Today at the pond at the corner of Estes and Yale I was surprised to see a juvenile Cooper’s Hawk sitting in one of the trees that the Belted Kingfishers favor. Much lower down in the tree sat a Black-crowned Night Heron, in shadow and still. A lone Mallard dabbled in the water. Barn Swallows patrolled overhead, sometimes skimming the surface of the pond. Then nearly a hundred European Starlings alighted in a tree north of the hawk. The hawk turned its head to watch them settle in.

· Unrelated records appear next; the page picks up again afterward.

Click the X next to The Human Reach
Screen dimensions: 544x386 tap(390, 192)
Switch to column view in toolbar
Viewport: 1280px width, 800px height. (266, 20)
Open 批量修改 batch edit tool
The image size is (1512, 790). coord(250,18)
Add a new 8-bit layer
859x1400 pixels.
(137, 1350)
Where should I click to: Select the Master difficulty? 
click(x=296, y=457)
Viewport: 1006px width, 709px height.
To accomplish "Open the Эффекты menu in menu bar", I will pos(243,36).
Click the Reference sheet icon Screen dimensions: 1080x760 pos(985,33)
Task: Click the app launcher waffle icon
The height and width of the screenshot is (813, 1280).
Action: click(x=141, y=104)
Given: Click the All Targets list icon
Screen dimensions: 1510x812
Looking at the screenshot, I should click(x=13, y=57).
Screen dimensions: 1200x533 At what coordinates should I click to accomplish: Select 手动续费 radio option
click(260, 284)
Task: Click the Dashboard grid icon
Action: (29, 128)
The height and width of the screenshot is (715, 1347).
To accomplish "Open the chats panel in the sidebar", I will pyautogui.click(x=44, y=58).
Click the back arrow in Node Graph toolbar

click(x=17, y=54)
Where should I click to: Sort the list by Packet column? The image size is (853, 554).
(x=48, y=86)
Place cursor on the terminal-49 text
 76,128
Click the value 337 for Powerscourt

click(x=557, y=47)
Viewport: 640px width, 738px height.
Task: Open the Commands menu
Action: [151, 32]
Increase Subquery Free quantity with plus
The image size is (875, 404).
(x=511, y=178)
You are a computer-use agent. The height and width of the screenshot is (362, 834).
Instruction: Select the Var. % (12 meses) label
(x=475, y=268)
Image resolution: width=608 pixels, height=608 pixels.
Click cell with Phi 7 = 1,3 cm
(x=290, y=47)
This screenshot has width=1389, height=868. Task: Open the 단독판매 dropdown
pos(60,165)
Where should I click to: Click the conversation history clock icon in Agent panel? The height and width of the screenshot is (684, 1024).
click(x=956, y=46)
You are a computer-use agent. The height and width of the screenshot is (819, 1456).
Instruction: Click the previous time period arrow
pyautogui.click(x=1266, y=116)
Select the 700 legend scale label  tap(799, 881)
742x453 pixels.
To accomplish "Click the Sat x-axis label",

The sun was rising higher in the sky, so I didn’t linger at the pond. I walked across the prairie dog field hoping to spot the Clay-colored Sparrows. I found about ten of them, plus a Vesper Sparrow (with its white eye ring, it stood out among the Clay-colored Sparrows), in a short leafy tree that sat by itself. I had absolutely no cover, so I couldn’t get close. Here’s one of the Clay-colored sitting at the top of the tree, keeping an eye on me:
On my walk back home, I saw a Gray Catbird, a Red-tailed Hawk, several Black-billed Magpies, nine more Mallards, a Mourning Dove, a Broad-tailed Hummingbird, a Western Wood-Pewee, and a Wilson’s Warbler.
After work, my better half and I took a walk with the dog out to the small pond. There were Black-billed Magpies everywhere, a couple of Mallards in the pond, two Red-tailed Hawks in the tree at the southwest corner of the pond, and a Black-crowned Night Heron in its usual place in the shadows. Then my better half picked out a spot of white.